## EXERCISE PROMPT
Each record, exactly as written, should be printed again.

## RECORDS TO USE
####

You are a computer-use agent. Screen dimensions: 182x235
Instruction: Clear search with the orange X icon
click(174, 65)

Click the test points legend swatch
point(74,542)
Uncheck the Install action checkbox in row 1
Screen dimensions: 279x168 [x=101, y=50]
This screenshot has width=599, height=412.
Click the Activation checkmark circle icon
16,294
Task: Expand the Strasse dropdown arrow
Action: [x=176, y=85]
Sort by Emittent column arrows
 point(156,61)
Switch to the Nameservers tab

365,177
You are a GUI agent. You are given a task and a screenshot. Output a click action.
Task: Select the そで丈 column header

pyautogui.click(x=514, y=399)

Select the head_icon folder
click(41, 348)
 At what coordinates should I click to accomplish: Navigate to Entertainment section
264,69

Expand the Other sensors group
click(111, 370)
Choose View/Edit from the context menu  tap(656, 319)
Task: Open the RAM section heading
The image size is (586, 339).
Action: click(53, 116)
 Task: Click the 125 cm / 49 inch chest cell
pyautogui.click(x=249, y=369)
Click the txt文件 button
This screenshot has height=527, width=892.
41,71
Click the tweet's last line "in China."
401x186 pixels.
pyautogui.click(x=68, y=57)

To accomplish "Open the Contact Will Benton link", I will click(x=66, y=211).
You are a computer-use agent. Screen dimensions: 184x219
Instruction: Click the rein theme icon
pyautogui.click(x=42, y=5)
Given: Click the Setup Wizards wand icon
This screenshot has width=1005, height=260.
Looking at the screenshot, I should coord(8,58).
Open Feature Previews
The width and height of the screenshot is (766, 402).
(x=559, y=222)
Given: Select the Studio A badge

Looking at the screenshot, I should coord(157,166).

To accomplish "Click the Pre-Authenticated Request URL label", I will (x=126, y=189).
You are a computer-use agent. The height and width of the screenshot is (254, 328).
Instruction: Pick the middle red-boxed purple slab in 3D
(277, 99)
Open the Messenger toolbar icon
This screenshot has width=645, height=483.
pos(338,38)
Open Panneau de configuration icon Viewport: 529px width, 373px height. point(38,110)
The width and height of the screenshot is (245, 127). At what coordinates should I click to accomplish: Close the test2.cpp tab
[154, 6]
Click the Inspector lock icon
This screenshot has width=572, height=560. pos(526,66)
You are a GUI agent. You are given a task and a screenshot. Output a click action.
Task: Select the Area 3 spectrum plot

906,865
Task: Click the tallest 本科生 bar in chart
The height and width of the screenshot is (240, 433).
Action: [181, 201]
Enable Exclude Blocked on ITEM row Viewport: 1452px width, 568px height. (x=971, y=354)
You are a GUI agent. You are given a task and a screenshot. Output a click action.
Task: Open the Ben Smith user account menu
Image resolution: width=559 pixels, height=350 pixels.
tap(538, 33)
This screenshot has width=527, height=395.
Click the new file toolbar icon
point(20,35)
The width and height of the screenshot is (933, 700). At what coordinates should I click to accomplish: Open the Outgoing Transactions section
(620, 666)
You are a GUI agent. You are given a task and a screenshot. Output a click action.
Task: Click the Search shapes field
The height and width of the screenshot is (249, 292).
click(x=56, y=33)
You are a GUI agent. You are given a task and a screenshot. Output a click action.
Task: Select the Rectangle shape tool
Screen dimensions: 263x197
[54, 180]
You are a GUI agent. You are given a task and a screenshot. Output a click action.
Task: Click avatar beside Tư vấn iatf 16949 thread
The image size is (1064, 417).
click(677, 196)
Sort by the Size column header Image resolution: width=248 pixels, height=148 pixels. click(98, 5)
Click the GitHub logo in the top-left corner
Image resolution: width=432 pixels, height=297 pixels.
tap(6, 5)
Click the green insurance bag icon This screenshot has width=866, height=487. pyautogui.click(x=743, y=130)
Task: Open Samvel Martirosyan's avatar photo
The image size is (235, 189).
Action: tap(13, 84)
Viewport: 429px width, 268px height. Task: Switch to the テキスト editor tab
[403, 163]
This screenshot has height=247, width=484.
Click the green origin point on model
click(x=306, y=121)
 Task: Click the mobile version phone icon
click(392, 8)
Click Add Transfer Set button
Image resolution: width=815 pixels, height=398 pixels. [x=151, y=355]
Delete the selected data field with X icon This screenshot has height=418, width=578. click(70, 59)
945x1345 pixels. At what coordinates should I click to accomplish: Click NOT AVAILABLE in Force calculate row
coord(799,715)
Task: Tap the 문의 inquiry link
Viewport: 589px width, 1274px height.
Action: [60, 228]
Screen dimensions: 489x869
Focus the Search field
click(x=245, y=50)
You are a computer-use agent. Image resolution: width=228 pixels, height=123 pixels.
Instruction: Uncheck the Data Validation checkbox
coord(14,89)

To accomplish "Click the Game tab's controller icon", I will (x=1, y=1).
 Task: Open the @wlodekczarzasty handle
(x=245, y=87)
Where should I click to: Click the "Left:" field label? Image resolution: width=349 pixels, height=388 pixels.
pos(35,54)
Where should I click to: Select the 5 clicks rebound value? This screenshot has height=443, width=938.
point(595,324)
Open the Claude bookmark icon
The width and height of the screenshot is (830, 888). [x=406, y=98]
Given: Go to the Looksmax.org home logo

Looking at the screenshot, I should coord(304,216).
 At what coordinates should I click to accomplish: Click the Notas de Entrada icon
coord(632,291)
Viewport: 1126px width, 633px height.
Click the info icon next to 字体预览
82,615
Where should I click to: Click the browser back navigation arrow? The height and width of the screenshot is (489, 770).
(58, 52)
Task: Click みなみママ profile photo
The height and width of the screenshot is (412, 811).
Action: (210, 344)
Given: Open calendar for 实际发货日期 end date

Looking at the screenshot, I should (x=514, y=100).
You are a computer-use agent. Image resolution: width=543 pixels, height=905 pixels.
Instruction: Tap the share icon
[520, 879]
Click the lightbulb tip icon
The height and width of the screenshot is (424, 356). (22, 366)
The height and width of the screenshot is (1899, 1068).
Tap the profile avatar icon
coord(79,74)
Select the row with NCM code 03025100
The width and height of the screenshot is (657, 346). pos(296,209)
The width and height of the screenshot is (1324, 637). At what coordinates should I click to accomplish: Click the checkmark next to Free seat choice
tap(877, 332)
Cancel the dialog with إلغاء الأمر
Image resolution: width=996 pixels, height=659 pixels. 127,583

####

## SOLUTION TO THIS EXERCISE
You are a computer-use agent. Screen dimensions: 182x235
Instruction: Clear search with the orange X icon
click(174, 65)

Click the test points legend swatch
point(74,542)
Uncheck the Install action checkbox in row 1
Screen dimensions: 279x168 [x=101, y=50]
This screenshot has width=599, height=412.
Click the Activation checkmark circle icon
16,294
Task: Expand the Strasse dropdown arrow
Action: [x=176, y=85]
Sort by Emittent column arrows
 point(156,61)
Switch to the Nameservers tab

365,177
You are a GUI agent. You are given a task and a screenshot. Output a click action.
Task: Select the そで丈 column header

pyautogui.click(x=514, y=399)

Select the head_icon folder
click(41, 348)
 At what coordinates should I click to accomplish: Navigate to Entertainment section
264,69

Expand the Other sensors group
click(111, 370)
Choose View/Edit from the context menu  tap(656, 319)
Task: Open the RAM section heading
The image size is (586, 339).
Action: click(53, 116)
 Task: Click the 125 cm / 49 inch chest cell
pyautogui.click(x=249, y=369)
Click the txt文件 button
This screenshot has height=527, width=892.
41,71
Click the tweet's last line "in China."
401x186 pixels.
pyautogui.click(x=68, y=57)

To accomplish "Open the Contact Will Benton link", I will click(x=66, y=211).
You are a computer-use agent. Screen dimensions: 184x219
Instruction: Click the rein theme icon
pyautogui.click(x=42, y=5)
Given: Click the Setup Wizards wand icon
This screenshot has width=1005, height=260.
Looking at the screenshot, I should coord(8,58).
Open Feature Previews
The width and height of the screenshot is (766, 402).
(x=559, y=222)
Given: Select the Studio A badge

Looking at the screenshot, I should coord(157,166).

To accomplish "Click the Pre-Authenticated Request URL label", I will (x=126, y=189).
You are a computer-use agent. The height and width of the screenshot is (254, 328).
Instruction: Pick the middle red-boxed purple slab in 3D
(277, 99)
Open the Messenger toolbar icon
This screenshot has width=645, height=483.
pos(338,38)
Open Panneau de configuration icon Viewport: 529px width, 373px height. point(38,110)
The width and height of the screenshot is (245, 127). At what coordinates should I click to accomplish: Close the test2.cpp tab
[154, 6]
Click the Inspector lock icon
This screenshot has width=572, height=560. pos(526,66)
You are a GUI agent. You are given a task and a screenshot. Output a click action.
Task: Select the Area 3 spectrum plot

906,865
Task: Click the tallest 本科生 bar in chart
The height and width of the screenshot is (240, 433).
Action: [181, 201]
Enable Exclude Blocked on ITEM row Viewport: 1452px width, 568px height. (x=971, y=354)
You are a GUI agent. You are given a task and a screenshot. Output a click action.
Task: Open the Ben Smith user account menu
Image resolution: width=559 pixels, height=350 pixels.
tap(538, 33)
This screenshot has width=527, height=395.
Click the new file toolbar icon
point(20,35)
The width and height of the screenshot is (933, 700). At what coordinates should I click to accomplish: Open the Outgoing Transactions section
(620, 666)
You are a GUI agent. You are given a task and a screenshot. Output a click action.
Task: Click the Search shapes field
The height and width of the screenshot is (249, 292).
click(x=56, y=33)
You are a GUI agent. You are given a task and a screenshot. Output a click action.
Task: Select the Rectangle shape tool
Screen dimensions: 263x197
[54, 180]
You are a GUI agent. You are given a task and a screenshot. Output a click action.
Task: Click avatar beside Tư vấn iatf 16949 thread
The image size is (1064, 417).
click(677, 196)
Sort by the Size column header Image resolution: width=248 pixels, height=148 pixels. click(98, 5)
Click the GitHub logo in the top-left corner
Image resolution: width=432 pixels, height=297 pixels.
tap(6, 5)
Click the green insurance bag icon This screenshot has width=866, height=487. pyautogui.click(x=743, y=130)
Task: Open Samvel Martirosyan's avatar photo
The image size is (235, 189).
Action: tap(13, 84)
Viewport: 429px width, 268px height. Task: Switch to the テキスト editor tab
[403, 163]
This screenshot has height=247, width=484.
Click the green origin point on model
click(x=306, y=121)
 Task: Click the mobile version phone icon
click(392, 8)
Click Add Transfer Set button
Image resolution: width=815 pixels, height=398 pixels. [x=151, y=355]
Delete the selected data field with X icon This screenshot has height=418, width=578. click(70, 59)
945x1345 pixels. At what coordinates should I click to accomplish: Click NOT AVAILABLE in Force calculate row
coord(799,715)
Task: Tap the 문의 inquiry link
Viewport: 589px width, 1274px height.
Action: [60, 228]
Screen dimensions: 489x869
Focus the Search field
click(x=245, y=50)
You are a computer-use agent. Image resolution: width=228 pixels, height=123 pixels.
Instruction: Uncheck the Data Validation checkbox
coord(14,89)

To accomplish "Click the Game tab's controller icon", I will (x=1, y=1).
 Task: Open the @wlodekczarzasty handle
(x=245, y=87)
Where should I click to: Click the "Left:" field label? Image resolution: width=349 pixels, height=388 pixels.
pos(35,54)
Where should I click to: Select the 5 clicks rebound value? This screenshot has height=443, width=938.
point(595,324)
Open the Claude bookmark icon
The width and height of the screenshot is (830, 888). [x=406, y=98]
Given: Go to the Looksmax.org home logo

Looking at the screenshot, I should coord(304,216).
 At what coordinates should I click to accomplish: Click the Notas de Entrada icon
coord(632,291)
Viewport: 1126px width, 633px height.
Click the info icon next to 字体预览
82,615
Where should I click to: Click the browser back navigation arrow? The height and width of the screenshot is (489, 770).
(58, 52)
Task: Click みなみママ profile photo
The height and width of the screenshot is (412, 811).
Action: (210, 344)
Given: Open calendar for 实际发货日期 end date

Looking at the screenshot, I should (x=514, y=100).
You are a computer-use agent. Image resolution: width=543 pixels, height=905 pixels.
Instruction: Tap the share icon
[520, 879]
Click the lightbulb tip icon
The height and width of the screenshot is (424, 356). (22, 366)
The height and width of the screenshot is (1899, 1068).
Tap the profile avatar icon
coord(79,74)
Select the row with NCM code 03025100
The width and height of the screenshot is (657, 346). pos(296,209)
The width and height of the screenshot is (1324, 637). At what coordinates should I click to accomplish: Click the checkmark next to Free seat choice
tap(877, 332)
Cancel the dialog with إلغاء الأمر
Image resolution: width=996 pixels, height=659 pixels. 127,583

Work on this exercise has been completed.